Le Dieu que Philippe s’imagine n’existe pas. Il n’est pas un être se tenant dans des hauteurs inaccessibles, il se voit dans le visage du moindre des humains. Jésus fait voir à Philippe que la densité de sa proximité avec les humains qui l’entourent exprime la profondeur de sa filiation avec le Père. Qui demeure dans l’amour, demeure en Dieu (1 Jn 4, 16). Aucun d’entre nous n’arrivera à partager avec les autres la même profondeur de proximité de Jésus avec nous. Ce qu’il a appris de son expérience avec le Père, il ne le fait connaître.
Il est facile de déduire que Jésus et son Père vivent en mode synodalité, en mode égalité, pas l’un au-dessus de l’autre ni au-dessous de l’autre. La diversité n’abolit jamais la proximité. Ce mode ferait bien des heureux s’il s’inscrivait dans nos gènes, dans ceux de l’Église. C’est rêver que d’attendre cela tant nous sommes en promotion permanente de soi !
Pour Jésus être dans le Père signifie qu’il n’existe plus pour lui-même et qu’en le voyant nous voyons quelqu’un d’autre. Nous l’expérimentons : plus notre intimité est grande avec quelqu’un, plus nous parvenons à nous dépouiller de notre moi pour être avec lui. Paul a des mots explosifs pour dire cela : vous ne vous appartenez plus à vous-mêmes (1 Co. 6, 20). En nous voyant vivre, est-ce qu’on voit quelqu’un d’autre vivre en nous ? Quelqu’un qui ne s’appartient plus tant il appartient au Christ ?

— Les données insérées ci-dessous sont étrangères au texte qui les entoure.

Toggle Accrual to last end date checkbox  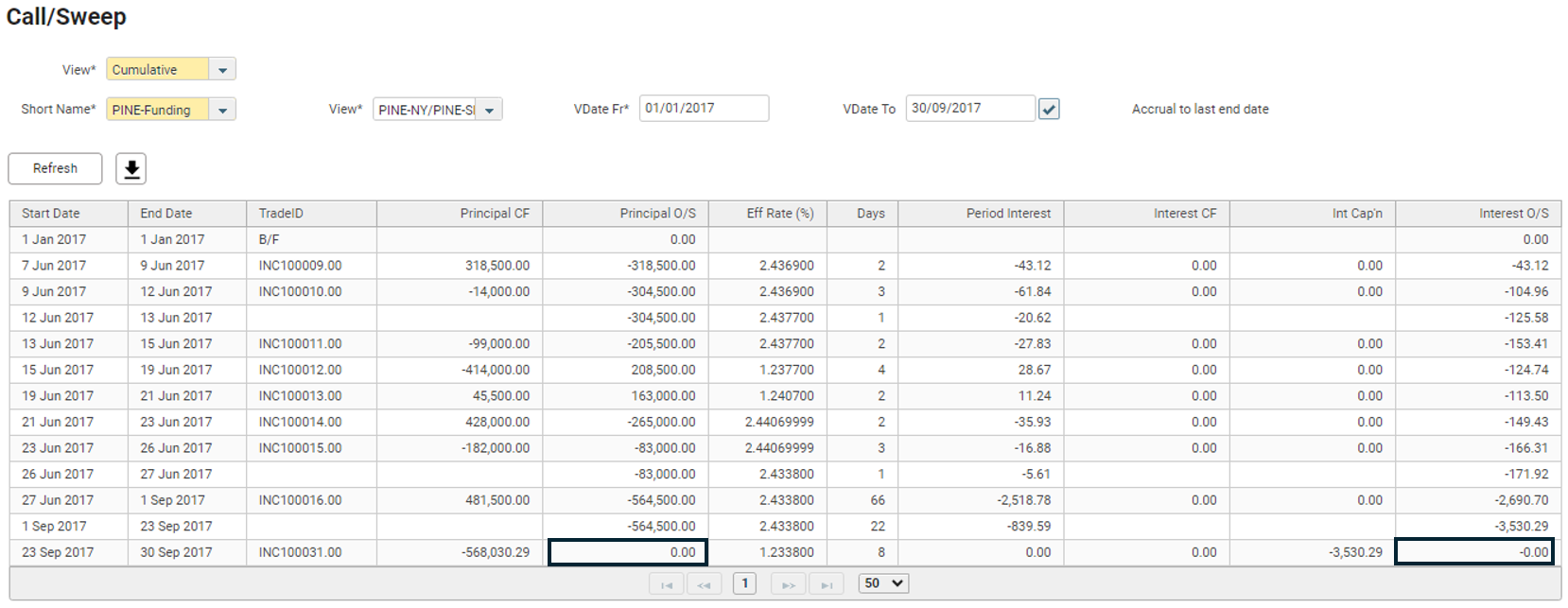click(x=1049, y=110)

Sur la montagne du Sinaï, Moïse, le plus grand des contemplatifs, a lancé vers Dieu cette prière bouleversante : de grâce, fais-moi voir ta gloire ! (Ex 33, 18). Il a vu quelque chose de la gloire divine (Ex 33, 22). Sur la terre de Palestine, Philippe a supplié Jésus de lui montrer quelque chose de sa vie intérieure et Jésus lui a montré que sa plus belle œuvre est de voir le Père sur chaque visage humain. Voir cela, c’est voir le Père, que je suis dans le Père.
À votre contemplation : Pour être dans le Père, Claire d’Assise propose à Agnès de Prague son propre chemin : pose ton esprit sur le Christ miroir éternel, pose ton âme […] pose ton cœur […] et transforme toi tout entière dans l'image de sa divinité. AMEN.